Thinking of food and lettuce

 


I have grown a lot of lettuce over time, my favourite lettuce from the supermarkets are Little Gem and Iceberg.  But looking at the above remembering those tight little balls of red lettuce (radicchio) grown over winter.  Lambs lettuce plucked alongside a big pot of mixed leaves. The Lollo Rosso of summer with its red fringed leaves, more of an art work than taste.


A few days ago I saw that Tasker was turning his nose up at Belgian chicons/endives, or chicory, a favourite of mine.  Even grown them, like rhubarb you need to force them in the dark.  Grow a particular lettuce through the summer, then dig them up cut the foliage off, just leaving an inch or two of the green, then plant in the cool of Autumn, with a flowerpot over the heads and wait till they grow into that slightly bitter white fleshed delicacy.

Cooking. Just cook to tender, squeeze water out, then wrap in ham with a cheese sauce to cover, then bake in oven.  Alternatively a few leaves in a mixed salad will enliven it.

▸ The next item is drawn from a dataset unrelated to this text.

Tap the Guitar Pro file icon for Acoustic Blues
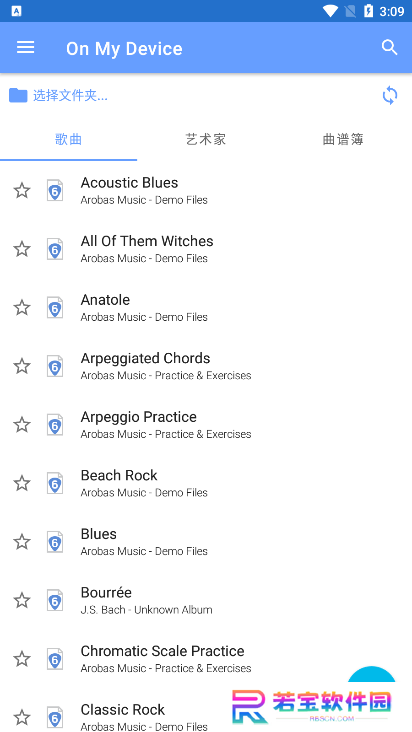This screenshot has height=732, width=412. (55, 190)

I was looking at a recipe the other day where chicory was halved and fried to a rich deep brown, I think the word would be unctuous.

I had also mentioned trout and gooseberry sauce on Tom Stephenson's blog.  It bought back the memory of the trout we had bought from the Farleigh Hungerford trout farm, the lad would come around knocking at the door and you could buy fresh trout from him.  I notice that 'Watercress Cottage' from whence it came from has been sold for a very large sum and has entered the realms of those upmarket retirement  'cottages'.  Sadly.  Needless to say the river was a chalk stream, fed by springs.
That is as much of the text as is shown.